Do not introduce information not present in the document.

[PASTE DOCUMENT]

3. Draft → Polished Rewrite

Rewrite the following draft to be [clearer / more concise / more formal / appropriate for non-technical readers].

Rules:

- Preserve all factual content exactly — do not add or remove information

- Use active voice

- Maximum sentence length: 25 words

- Target audience: [DESCRIBE]

[PASTE DRAFT]

4. Research Synthesis

I have gathered the following research from [N] sources. Synthesise them into a coherent [SECTION NAME] section for a report on [TOPIC].

Where sources agree: state the consensus directly.

Where sources conflict: note the disagreement and the strongest evidence on each side.

Do not present speculation as fact. If something is uncertain, say so.

Sources: [PASTE EACH SOURCE WITH A LABEL]

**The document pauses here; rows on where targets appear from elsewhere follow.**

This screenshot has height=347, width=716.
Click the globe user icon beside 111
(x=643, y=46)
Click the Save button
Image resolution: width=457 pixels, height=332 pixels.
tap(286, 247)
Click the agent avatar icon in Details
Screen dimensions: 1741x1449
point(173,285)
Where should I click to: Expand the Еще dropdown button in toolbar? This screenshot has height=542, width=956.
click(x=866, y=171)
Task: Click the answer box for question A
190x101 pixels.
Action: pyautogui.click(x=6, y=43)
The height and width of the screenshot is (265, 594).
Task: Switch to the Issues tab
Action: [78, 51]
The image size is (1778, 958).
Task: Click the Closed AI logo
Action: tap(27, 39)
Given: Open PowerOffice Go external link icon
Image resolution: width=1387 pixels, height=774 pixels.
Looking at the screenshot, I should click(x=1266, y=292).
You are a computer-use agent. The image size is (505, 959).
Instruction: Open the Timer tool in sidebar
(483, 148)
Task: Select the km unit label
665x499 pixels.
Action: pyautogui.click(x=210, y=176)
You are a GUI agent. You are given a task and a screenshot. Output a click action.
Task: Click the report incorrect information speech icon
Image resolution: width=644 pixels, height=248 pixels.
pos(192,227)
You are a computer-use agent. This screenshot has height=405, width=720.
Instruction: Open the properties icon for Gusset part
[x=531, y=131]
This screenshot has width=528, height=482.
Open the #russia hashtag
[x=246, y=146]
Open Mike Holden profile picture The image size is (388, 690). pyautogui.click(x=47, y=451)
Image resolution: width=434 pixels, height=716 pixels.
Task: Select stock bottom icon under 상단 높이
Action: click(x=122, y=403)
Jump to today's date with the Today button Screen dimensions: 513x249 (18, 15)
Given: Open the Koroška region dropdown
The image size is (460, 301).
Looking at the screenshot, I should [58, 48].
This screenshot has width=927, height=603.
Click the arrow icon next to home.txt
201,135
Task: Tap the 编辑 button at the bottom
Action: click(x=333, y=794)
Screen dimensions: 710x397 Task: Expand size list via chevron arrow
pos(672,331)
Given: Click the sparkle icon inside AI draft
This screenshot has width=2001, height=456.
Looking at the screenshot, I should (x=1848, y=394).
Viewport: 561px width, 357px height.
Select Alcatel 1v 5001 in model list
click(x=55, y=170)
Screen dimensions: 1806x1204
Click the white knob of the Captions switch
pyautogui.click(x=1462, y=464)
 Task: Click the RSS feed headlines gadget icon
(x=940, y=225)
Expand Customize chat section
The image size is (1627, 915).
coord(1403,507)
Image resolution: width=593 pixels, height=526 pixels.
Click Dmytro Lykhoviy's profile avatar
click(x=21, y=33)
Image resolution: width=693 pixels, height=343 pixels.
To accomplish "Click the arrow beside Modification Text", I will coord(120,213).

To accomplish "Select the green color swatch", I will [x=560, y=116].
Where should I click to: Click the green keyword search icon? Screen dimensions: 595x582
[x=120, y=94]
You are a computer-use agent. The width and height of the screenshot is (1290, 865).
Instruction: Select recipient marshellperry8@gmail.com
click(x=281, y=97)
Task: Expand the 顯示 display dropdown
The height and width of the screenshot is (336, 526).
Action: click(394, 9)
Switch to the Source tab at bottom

Tone and Audience Adaptation

One of AI's most practical document skills is rewriting the same content for different audiences. The base document stays the same; the language adapts.

Audience adaptation prompt:

Rewrite the following for [TARGET AUDIENCE]. They care about [THEIR PRIORITIES].

Replace technical terms with plain language. Lead with the business impact, not the methodology.

[PASTE ORIGINAL]

Useful pairs: engineer → exec summary / technical → customer-facing / English → simplified for non-native speakers

Maintaining Your Voice

AI-drafted documents often sound generic. These techniques help preserve your voice:

Voice preservation techniques

  • Provide a style sample: "Write in a similar style to this previous doc I wrote: [PASTE]"
  • Edit the AI draft in your own words — write the opening and closing sentences yourself
  • Give specific tone instructions: "direct, no hedging, short sentences, no jargon"
  • Avoid prompts like "write me a report" — be specific about voice from the start

Signs AI voice has crept in

  • Sentences starting with "It is important to note that..."
  • Overuse of words like "leverage", "utilize", "delve", "multifaceted"
  • Excessive hedging: "may potentially", "could possibly"
  • Formal boilerplate openers: "In today's rapidly evolving landscape..."

Checklist: Do You Understand This?

  • What instruction dramatically reduces hallucination when using AI to draft a document from your notes?
  • What four elements should you specify in a notes → document prompt?
  • How do you adapt the same document content for two different audiences?
  • Name four phrases that signal AI voice has taken over your document.
  • What technique helps AI match your personal writing style?
  • For a research report, what specific instruction do you give when sources disagree?